#### [WHAT NEEDS TO BE DONE]
From the records below, print only the part that opens with the line containing "Given: Click the" and closes with the line containing "the Oletustoimittaja dropdown"; omit the pictures.

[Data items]
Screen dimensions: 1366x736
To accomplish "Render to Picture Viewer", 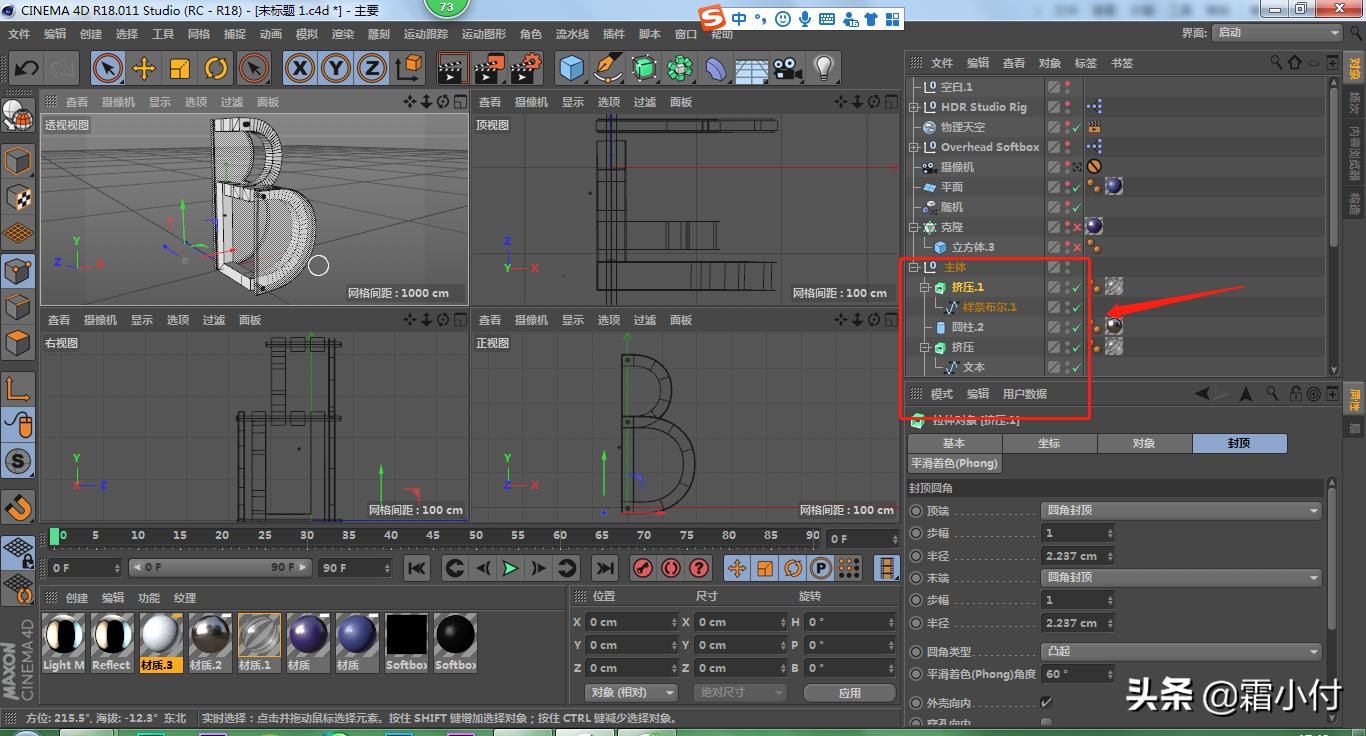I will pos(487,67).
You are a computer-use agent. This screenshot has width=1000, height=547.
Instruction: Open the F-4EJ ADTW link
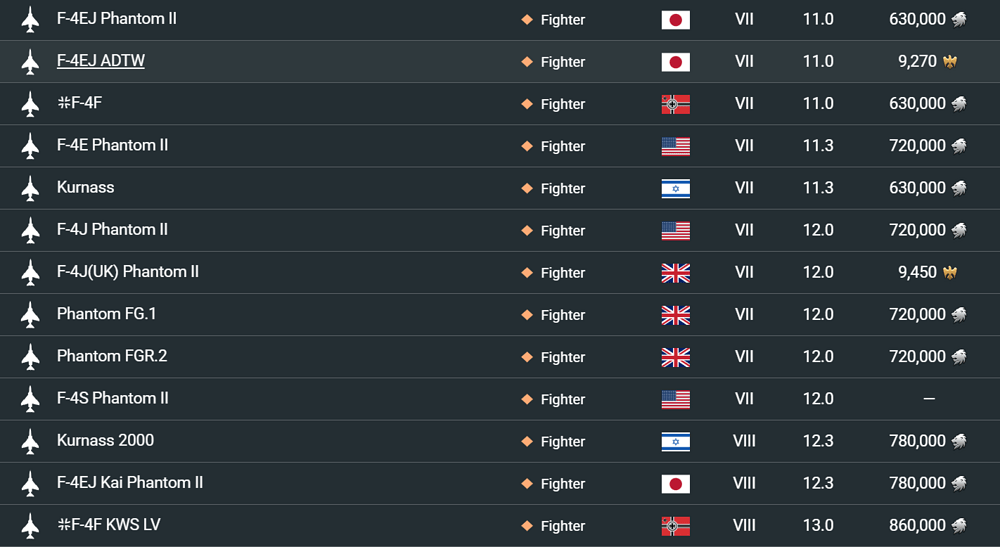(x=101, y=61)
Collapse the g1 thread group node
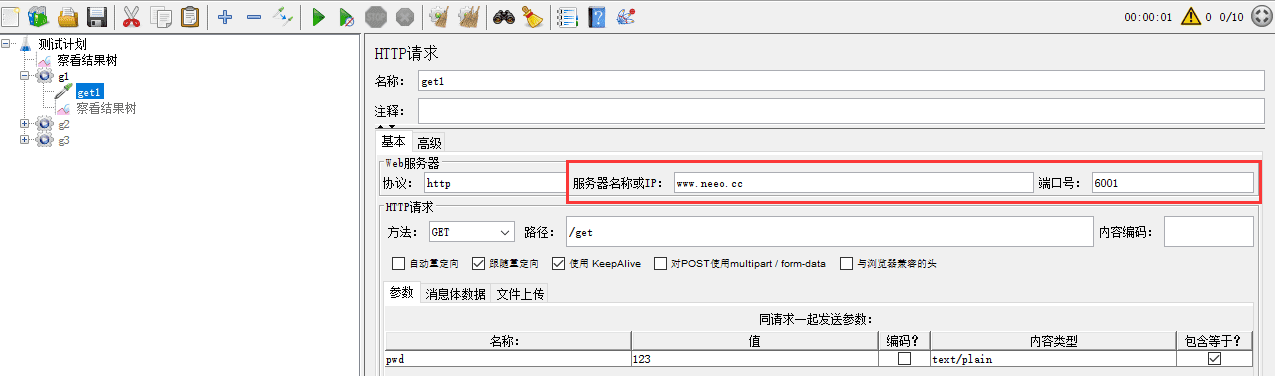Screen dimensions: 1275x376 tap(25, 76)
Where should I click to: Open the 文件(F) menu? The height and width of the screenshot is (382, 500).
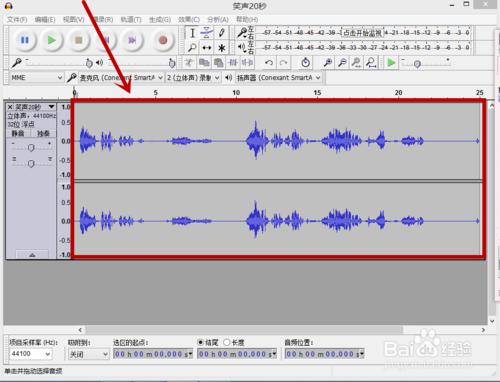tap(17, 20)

==

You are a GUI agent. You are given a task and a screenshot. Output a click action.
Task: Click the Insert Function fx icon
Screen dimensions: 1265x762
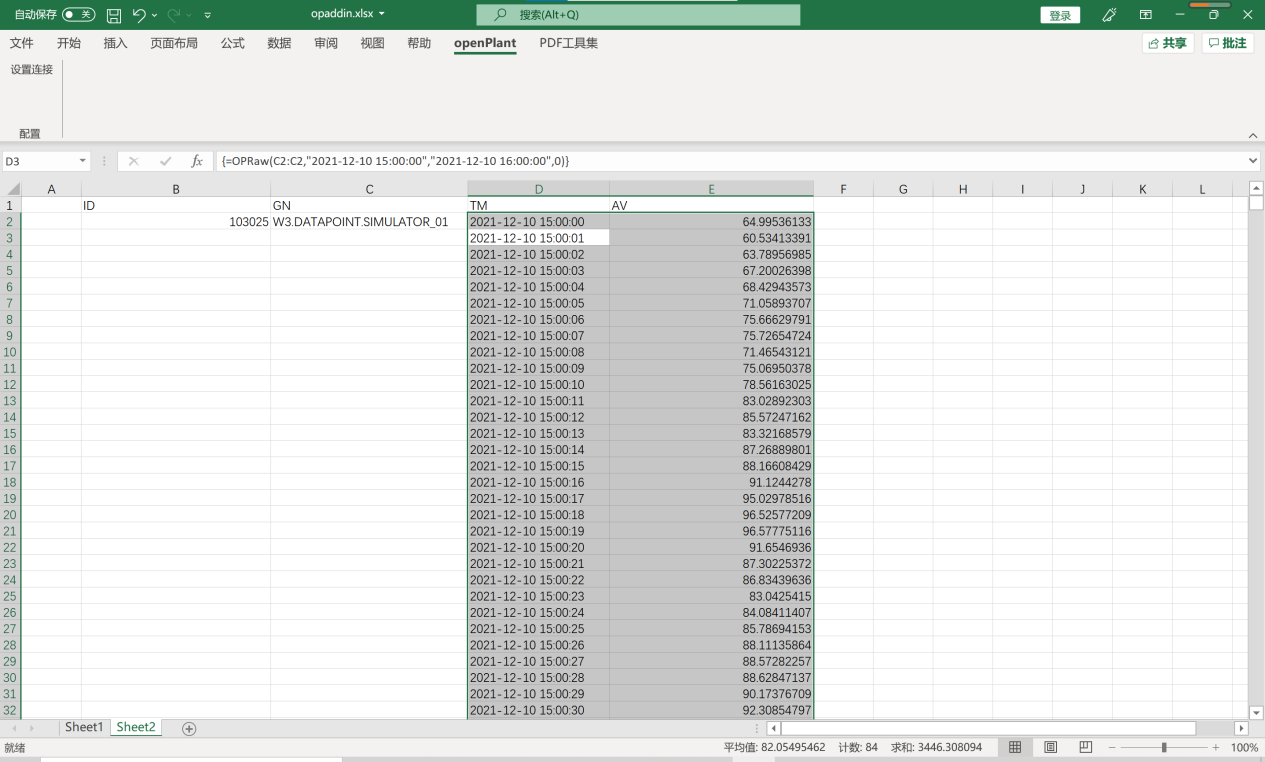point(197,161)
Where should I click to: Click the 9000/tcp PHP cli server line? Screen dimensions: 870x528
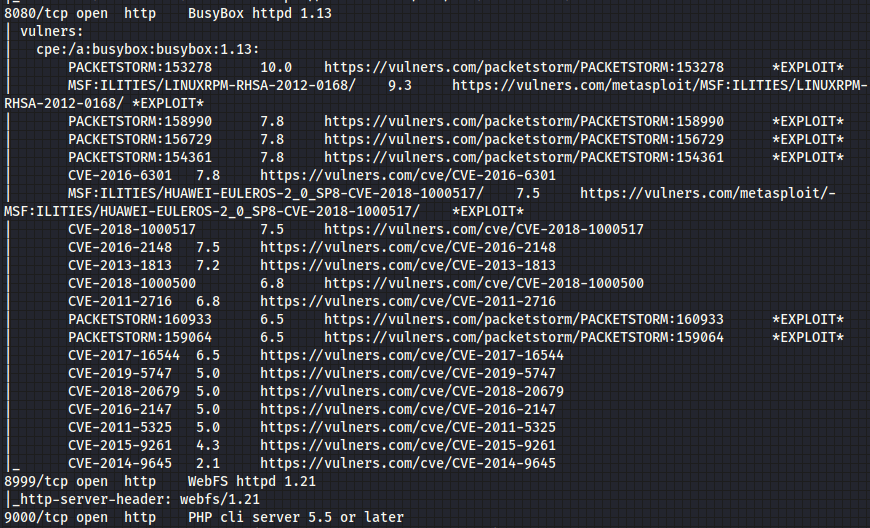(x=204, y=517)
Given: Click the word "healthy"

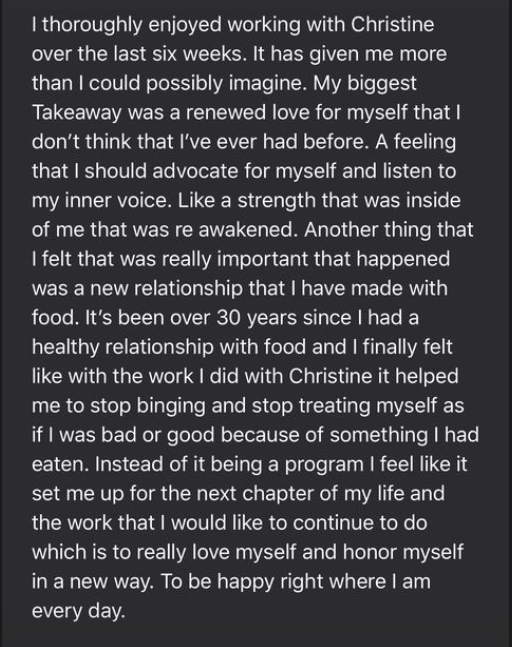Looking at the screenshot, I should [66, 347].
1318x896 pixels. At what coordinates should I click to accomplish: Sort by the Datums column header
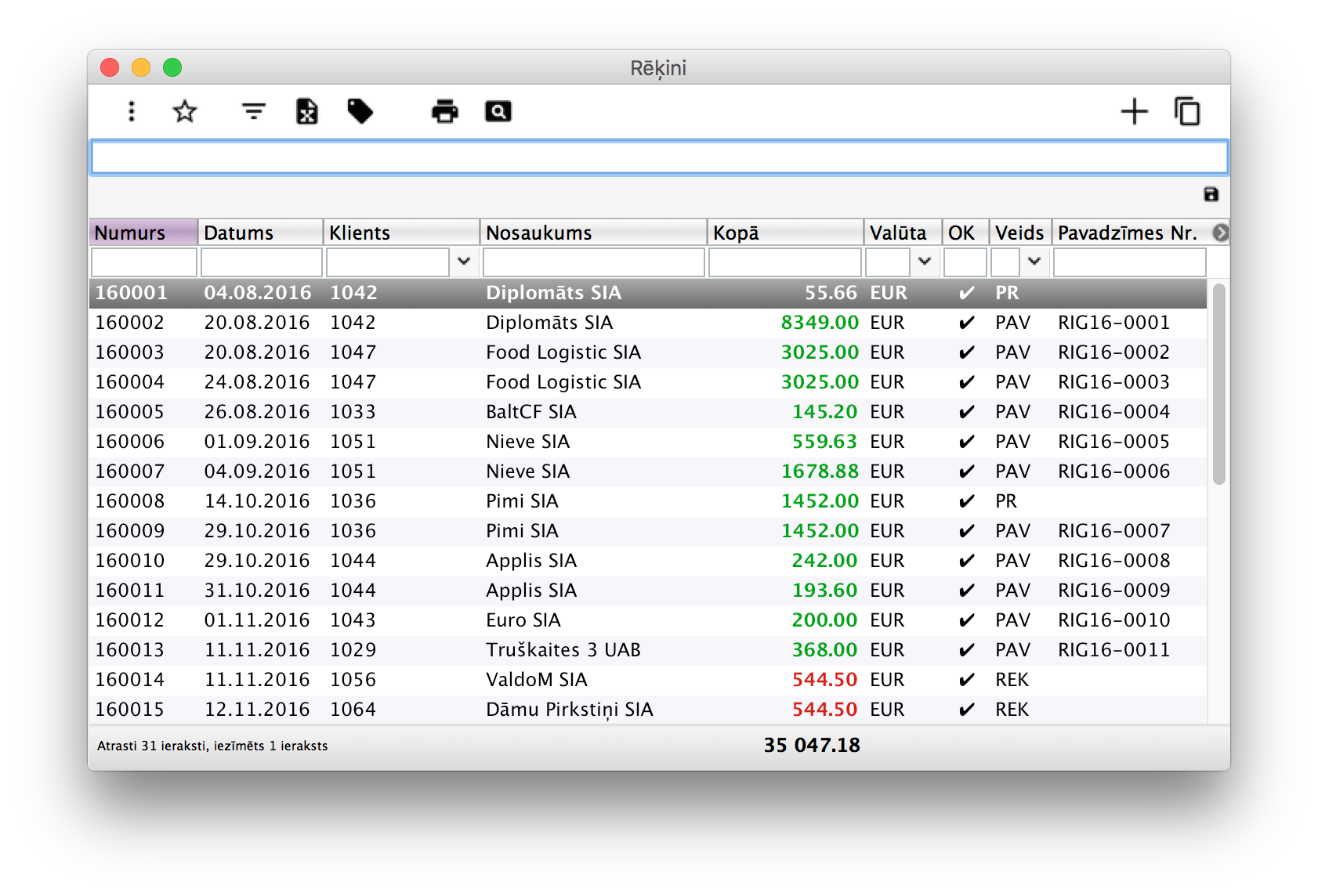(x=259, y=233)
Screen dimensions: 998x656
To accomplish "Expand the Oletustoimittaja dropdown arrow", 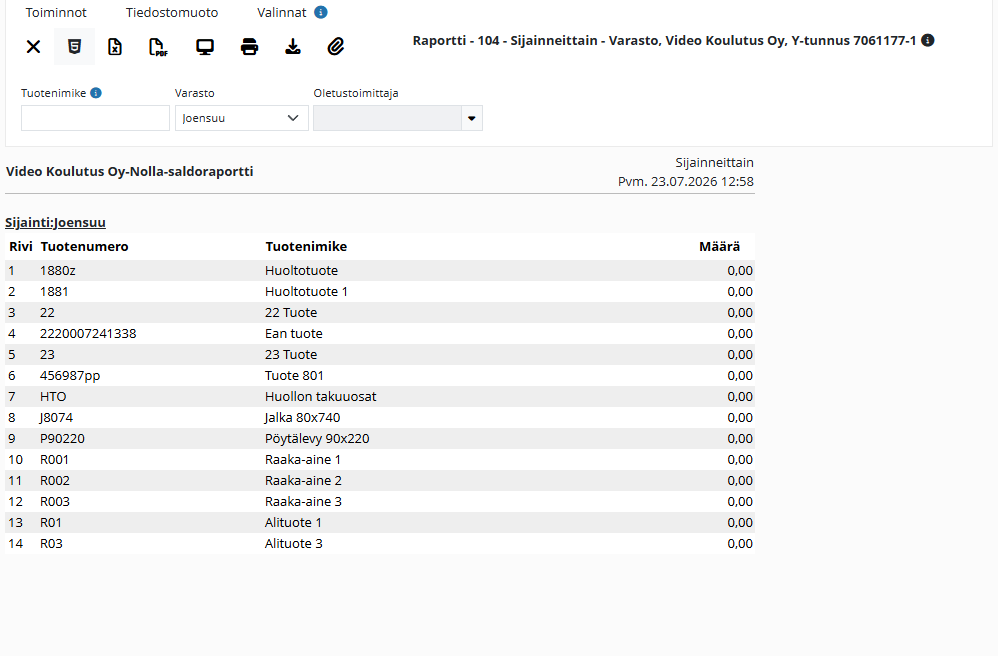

#### [RESULT OF THE EXERCISE]
Given: Click the word "healthy"

Looking at the screenshot, I should [66, 347].
1318x896 pixels. At what coordinates should I click to accomplish: Sort by the Datums column header
(x=259, y=233)
Screen dimensions: 998x656
To accomplish "Expand the Oletustoimittaja dropdown arrow", 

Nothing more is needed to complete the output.